La morte di Paolo Taormina è una ferita molto profonda per la città, forse insopportabile. Le lacrime di Fabiola Galioto e Sofia Taormina, madre e sorella del 21enne ucciso sabato sera, sono stati accompagnati da oltre duemila persone che hanno partecipato alla fiaccolata in memoria delle vittime della violenza e, in particolare, del giovane ucciso sabato sera nel pieno centro di Palermo. Paolo è stato colpito mentre cercava di sedare una rissa davanti al locale dei suoi genitori, nel quartiere Olivella, a pochi passi dal Teatro Massimo.
La marcia della luce per Paolo Taormina
In tantissimi hanno camminato per le vie del centro con una candela o la luce del cellulare, fino a raggiungere il Teatro Massimo. Lì, nel luogo in cui tutto è accaduto, la folla si è fermata in raccoglimento. C’è chi ha lasciato un fiore, chi un biglietto con poche parole di affetto e rabbia.
Oltre alla famiglia di Paolo, erano presenti anche i parenti di altre vittime di violenza, come i giovani uccisi a Monreale nell’aprile scorso. Questi ultimi hanno voluto manifestare vicinanza a coloro che stanno vivendo il loro stesso dolore, rammaricandosi per l’ennesimo atto di violenza che ha sconvolto la città.
Le istituzioni cittadine hanno voluto essere presenti.
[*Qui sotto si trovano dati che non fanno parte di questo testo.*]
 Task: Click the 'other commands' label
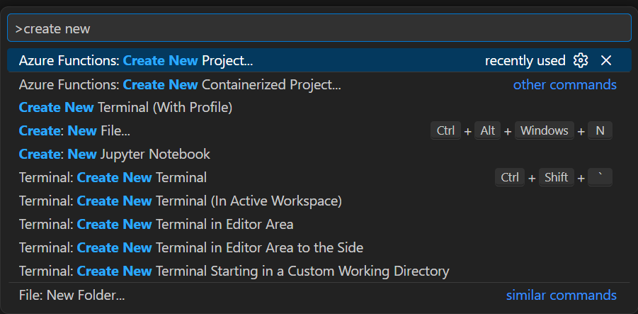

Il sindaco Roberto Lagalla, l’assessore Alessandro Anello e il capogruppo di Lavoriamo per Palermo Dario Chinnici hanno partecipato alla fiaccolata, camminando accanto ai cittadini in segno di solidarietà. Un gesto che ha voluto ribadire la necessità di dire basta alla violenza che continua a colpire i più giovani. Le famiglie delle vittime, da parte loro, hanno chiesto azioni concrete e non semplici parole per fermare queste barbarie.
Una città unita nel lutto
I dirigenti del Teatro Massimo e del Teatro Biondo hanno deciso di sospendere le iniziative previste nel foyer del teatro, dove si sarebbe dovuto inaugurare il triennio di collaborazione tra le due istituzioni. Una scelta presa, come si legge nel comunicato ufficiale, “in segno di lutto e profondo cordoglio per la tragica e vile uccisione di Paolo Taormina”. Un silenzio condiviso da tutta Palermo, che ora chiede giustizia e rispetto per la vita spezzata di un ragazzo che voleva soltanto riportare la pace.
I prossimi eventi
Nella serata di oggi, 13 ottobre, è in programma un’altra manifestazione: “Una marcia silenziosa per fare rumore” organizzata da Cgil, Cisl, Uil e Acli Palermo per dire “basta alla violenza cittadina e al degrado sociale che sta soffocando la città ormai allo sbando”. La marcia partirà alle 20.30 da piazza Verdi per giungere davanti alla Prefettura in via Cavour.
Giovedì 16 ottobre alle ore 21.30, invece, a scendere in piazza saranno i rappresentanti dell’Associazione civica Filiis, figli di Palermo. La manifestazione pacifica partirà dall’Olivella. In via Spinuzza verrà acceso un cero come gesto simbolico di memoria e rispetto per la vita.